Ptpn2 and KLRG1 regulate the generation and function of tissue-resident memory CD8(+) T cells in skin

Tissue-resident memory T cells (T(RM) cells) are key elements of tissue immunity. Here, we investigated the role of the regulator of T cell receptor and cytokine signaling, Ptpn2, in the formation and function of T(RM) cells in skin. Ptpn2-deficient CD8(+) T cells displayed a marked defect in generating CD69(+) CD103(+) T(RM) cells in response to herpes simplex virus type 1 (HSV-1) skin infection. This was accompanied by a reduction in the proportion of KLRG1(−) memory precursor cells and a transcriptional bias toward terminal differentiation. Of note, forced expression of KLRG1 was sufficient to impede T(RM) cell formation.
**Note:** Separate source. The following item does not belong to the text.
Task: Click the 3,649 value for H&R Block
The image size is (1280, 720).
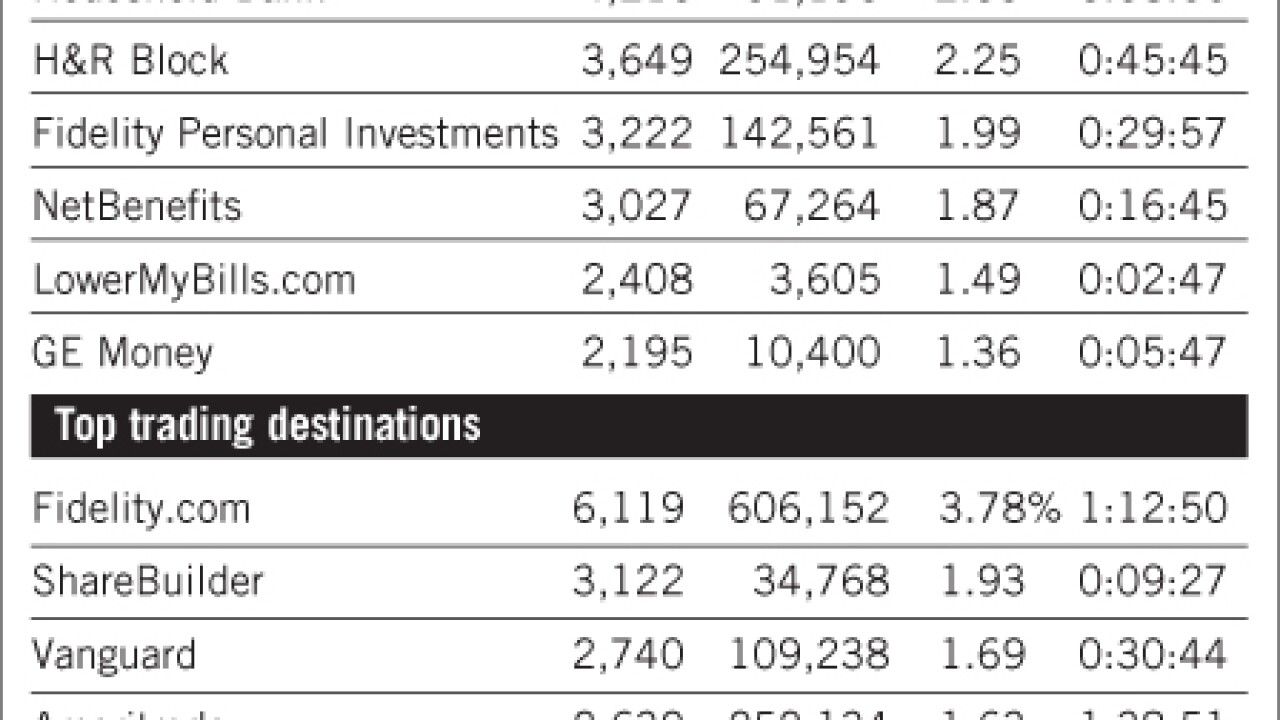Action: 637,61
Normalizing memory precursor frequencies by transferring equal numbers of KLRG1(−) cells restored T(RM) generation, demonstrating that Ptpn2 impacted skin seeding with precursors rather than downstream T(RM) cell differentiation. Importantly, Ptpn2-deficient T(RM) cells augmented skin autoimmunity but also afforded superior protection from HSV-1 infection. Our results emphasize that KLRG1 repression is required for optimal T(RM) cell formation in skin and reveal an important role of Ptpn2 in regulating T(RM) cell functionality.